> PASAJE DADO:
El arquitecto Chueca Goitia fue quien diseñó la terminación del templo. Me sorprendió el encargo, no por la arquitectura, sino por la ideología. En efecto, el escritor e ingeniero Juan Benet, que era primo de Chueca, contaba que éste, después de la Guerra Civil, había sido perseguido por las hordas "de la cruz y la espada" no sólo por sus ideas liberales, sino, muy especialmente, por su conocido ateísmo. Pues bien, el día de la inauguración pude ver cómo Chueca hacía la correspondiente cola para recibir la comunión de manos de Su Santidad. Pero no fue ésta la única sorpresa que deparó aquella masiva comunión. Muchos y muy notables próceres madrileños, bien conocidos por sus pecados contra media docena de los mandamientos que contiene el Decálogo, también tomaron allí la hostia consagrada, sin rubor, y, a juzgar por sus andanzas posteriores, presumo que sin ningún propósito de enmienda.

> DESCRIPCIÓN DEL PROBLEMA: Devuelve al pie de la letra todo lo que va desde "El arquitecto Chueca" hasta "propósito de enmienda." en el pasaje anterior sobre la terminación del templo.

> MATERIAL PROPORCIONADO:

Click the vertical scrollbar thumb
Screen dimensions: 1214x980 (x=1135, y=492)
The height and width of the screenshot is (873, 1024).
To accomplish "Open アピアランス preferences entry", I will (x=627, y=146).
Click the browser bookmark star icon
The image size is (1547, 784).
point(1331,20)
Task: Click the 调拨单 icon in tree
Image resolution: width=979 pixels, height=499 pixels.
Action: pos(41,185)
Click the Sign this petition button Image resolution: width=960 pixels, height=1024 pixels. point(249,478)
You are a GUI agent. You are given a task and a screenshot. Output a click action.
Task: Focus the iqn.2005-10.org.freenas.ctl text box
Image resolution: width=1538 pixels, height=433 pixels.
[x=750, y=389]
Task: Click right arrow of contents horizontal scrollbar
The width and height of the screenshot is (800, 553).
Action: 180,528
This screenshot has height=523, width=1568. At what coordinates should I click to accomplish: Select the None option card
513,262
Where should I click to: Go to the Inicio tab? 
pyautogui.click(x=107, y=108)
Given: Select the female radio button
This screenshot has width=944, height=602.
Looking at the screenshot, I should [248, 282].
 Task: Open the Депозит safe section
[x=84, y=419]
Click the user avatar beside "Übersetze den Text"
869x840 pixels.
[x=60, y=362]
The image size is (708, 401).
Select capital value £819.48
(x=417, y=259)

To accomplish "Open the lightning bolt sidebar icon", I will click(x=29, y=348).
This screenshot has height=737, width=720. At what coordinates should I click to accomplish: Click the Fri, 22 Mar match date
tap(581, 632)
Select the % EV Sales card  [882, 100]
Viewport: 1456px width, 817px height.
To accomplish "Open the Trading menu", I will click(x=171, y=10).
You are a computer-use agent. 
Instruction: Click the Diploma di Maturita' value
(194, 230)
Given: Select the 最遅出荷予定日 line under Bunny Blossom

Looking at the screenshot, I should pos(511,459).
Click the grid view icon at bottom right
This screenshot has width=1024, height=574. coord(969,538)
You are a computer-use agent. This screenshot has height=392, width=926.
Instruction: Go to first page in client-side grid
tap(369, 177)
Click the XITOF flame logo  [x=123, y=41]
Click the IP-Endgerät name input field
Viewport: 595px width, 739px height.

> RESPUESTA ESCRITA:
El arquitecto Chueca Goitia fue quien diseñó la terminación del templo. Me sorprendió el encargo, no por la arquitectura, sino por la ideología. En efecto, el escritor e ingeniero Juan Benet, que era primo de Chueca, contaba que éste, después de la Guerra Civil, había sido perseguido por las hordas "de la cruz y la espada" no sólo por sus ideas liberales, sino, muy especialmente, por su conocido ateísmo. Pues bien, el día de la inauguración pude ver cómo Chueca hacía la correspondiente cola para recibir la comunión de manos de Su Santidad. Pero no fue ésta la única sorpresa que deparó aquella masiva comunión. Muchos y muy notables próceres madrileños, bien conocidos por sus pecados contra media docena de los mandamientos que contiene el Decálogo, también tomaron allí la hostia consagrada, sin rubor, y, a juzgar por sus andanzas posteriores, presumo que sin ningún propósito de enmienda.